Some GM engines exhibit mild piston slap on cold starts. It's harmless and lasts a maximum of 30 seconds - 10 seconds is much more common. It is the result of a slightly loose piston fit in an effort to lower friction in the engine. As the pistons warm, they expand to the desired size as opposed to fitting properly cold and becoming slightly tighter than necessary when hot.
A knocking noise that sounds for all the world like a bearing knock on start-up is not abnormal on a lot of front-drive GM cars. It's actually coming from the transaxle oil pump and only lasts until the pump primes itself - about one second. You usually can't hear it with four-cylinder engines but it is noticeable in the cars with a V6.
Pat, as the president of a service and parts managers' club, I was treated to several trips to Detroit for tours of numerous GM facilities.

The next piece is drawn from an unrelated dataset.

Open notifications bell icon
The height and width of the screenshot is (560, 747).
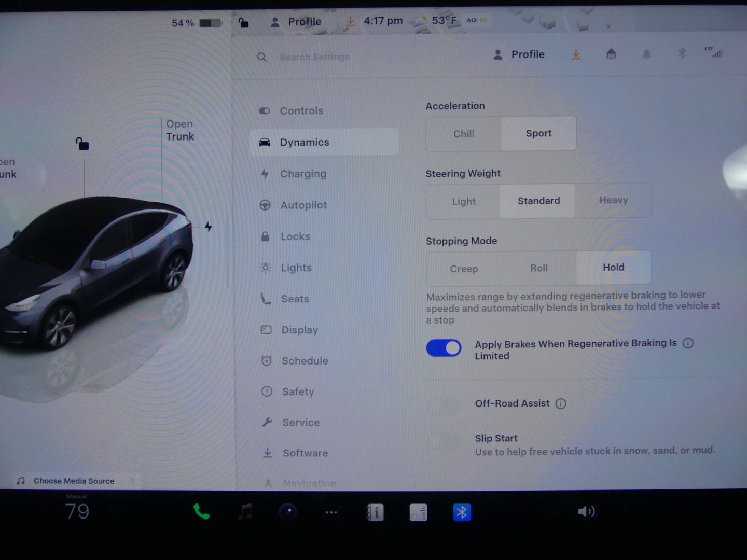[646, 54]
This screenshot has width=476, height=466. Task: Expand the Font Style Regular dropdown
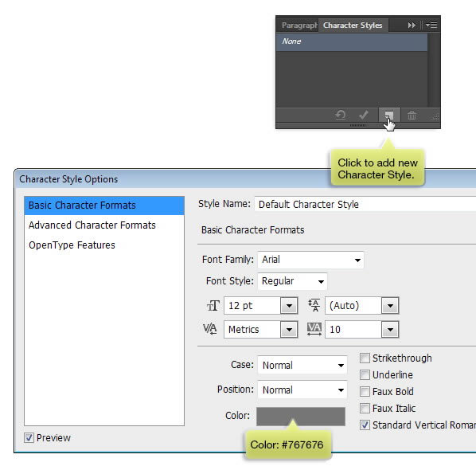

I got to see some really eye-opening things like a brand-new Porsche 9-something Turbo being dismantled piece by piece for evaluation of designs that might find their way into the next generation Corvette. I saw trucks on a jig with a huge piston-like cylinder under each wheel that tried to literally shake the truck apart for days at a time. Another truck was in a room where the temperature could be varied from negative I-don't-know-what to positive a-hell-of-a-lot and back again in mere minutes to evaluate the clearances of everything from internal engine parts to plastic trim pieces and the adhesives that held them in place. You left wondering how anything could ever fail!
Assembly plant tours were always my favorite and I used to put a Friday night bus trip together to the old Baltimore plant twice a year for our employees and customers. Seeing an entire exhaust system being completely fabricated from lengths of pipe and a muffler and be bent to shape and welded together in less than 20 seconds was amazing. Carpeting started as a flat piece and in what seemed like no time, it was cut by a stream of water the thickness of six-pound test monofilament fishing line and shaped by a huge "iron". I always wondered how they bled the braking systems on new cars because there is never a wrench mark or a spot of fluid on any of the fittings when they arrive at the dealership. They evacuate and charge the braking system just like an air conditioning system! I could go on but I've already had one long post today.
American manufacturing technology is nothing short of amazing.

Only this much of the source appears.